Task statement: Copy the entries from the line containing "I want to click" through the line containing "Locate an element", including both of those lines, with nothing changed.

Records for processing:
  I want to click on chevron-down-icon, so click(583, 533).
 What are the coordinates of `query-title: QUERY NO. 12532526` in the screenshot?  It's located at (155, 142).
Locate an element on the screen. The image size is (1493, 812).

--

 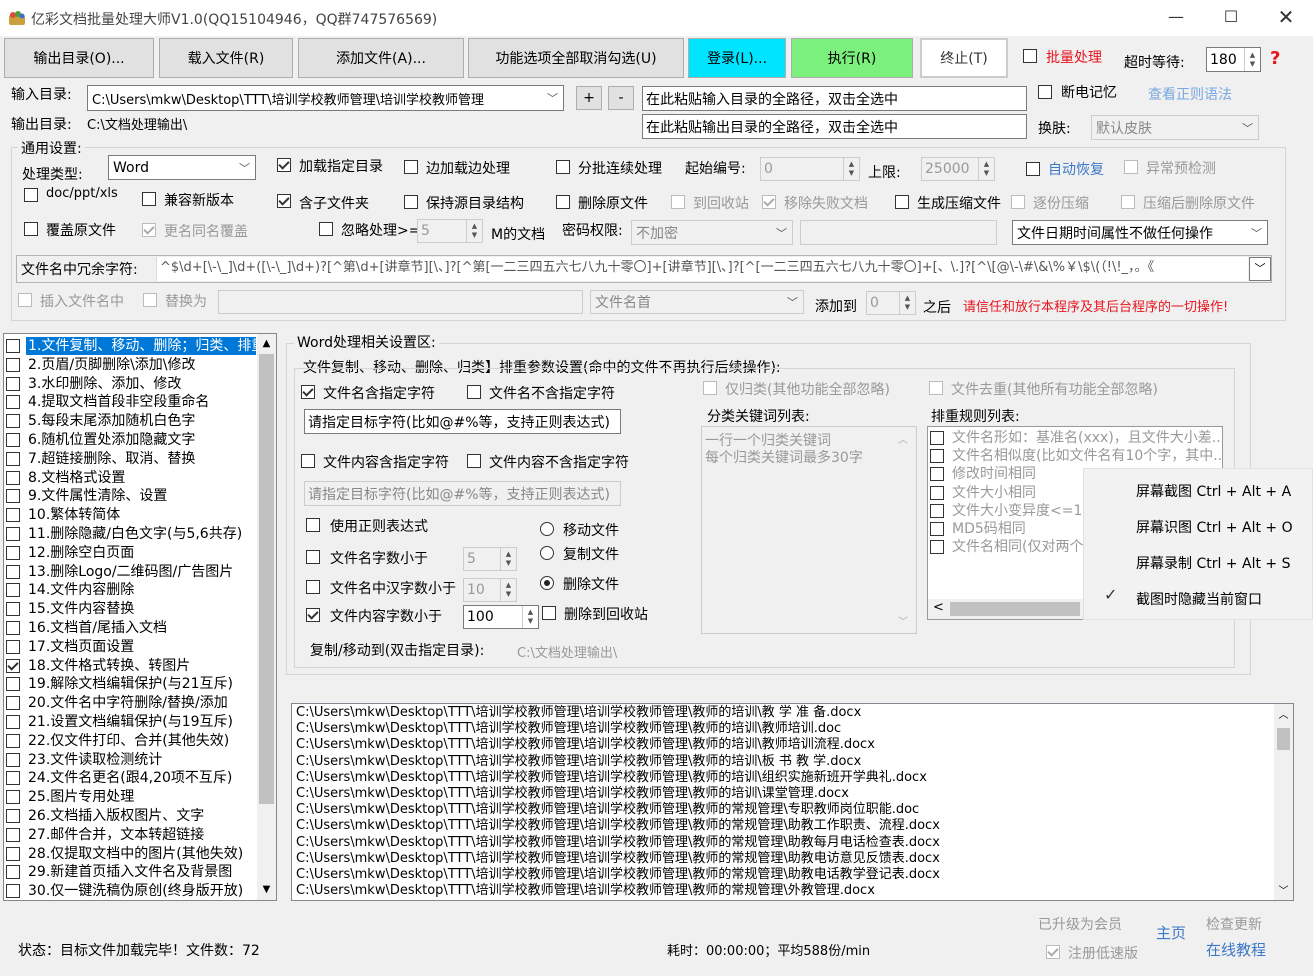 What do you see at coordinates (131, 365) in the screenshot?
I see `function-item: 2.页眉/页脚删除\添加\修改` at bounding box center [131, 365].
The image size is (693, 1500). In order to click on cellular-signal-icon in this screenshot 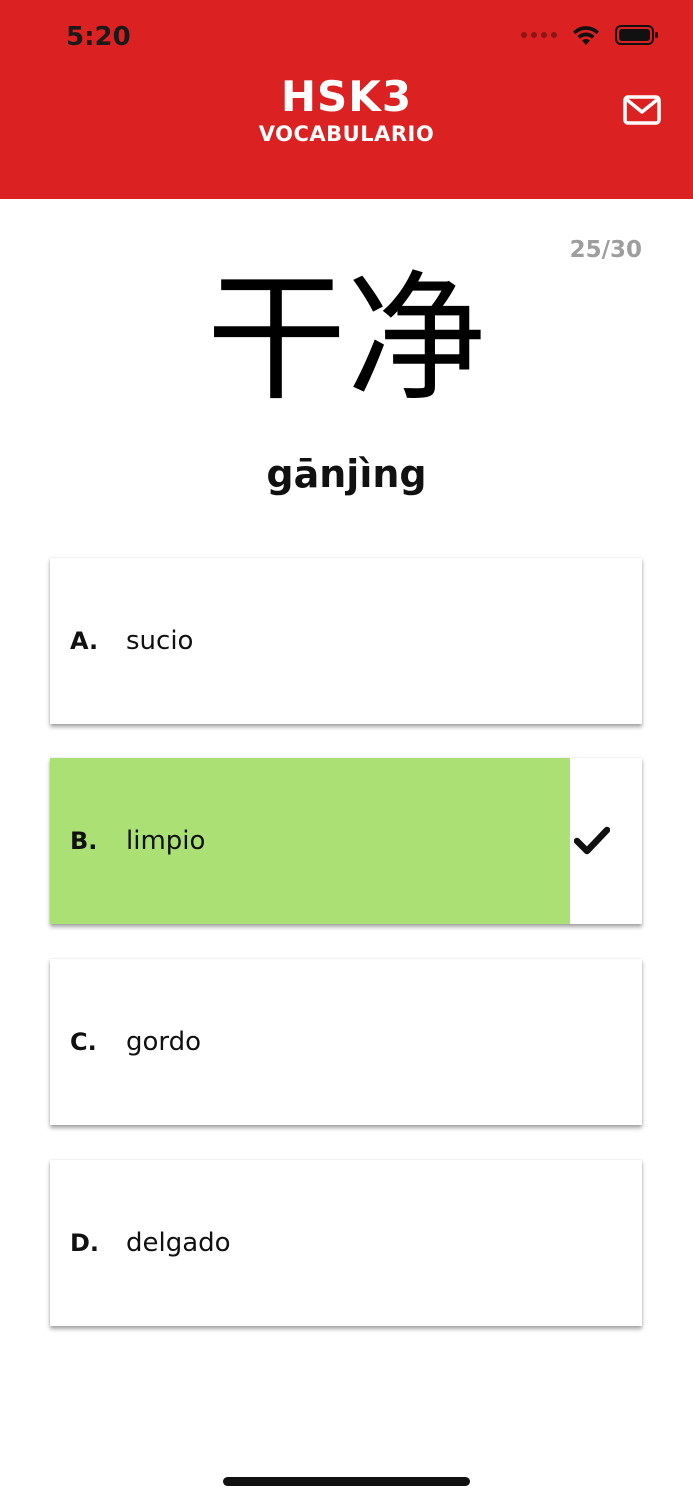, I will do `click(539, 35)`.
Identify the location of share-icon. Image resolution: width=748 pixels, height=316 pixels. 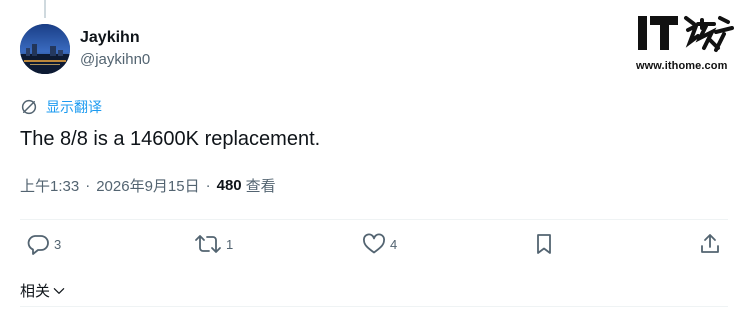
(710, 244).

The answer:
  I want to click on chevron-down-icon, so click(583, 533).
 What are the coordinates of `query-title: QUERY NO. 12532526` in the screenshot?  It's located at (155, 142).
Locate an element on the screen. The image size is (1493, 812).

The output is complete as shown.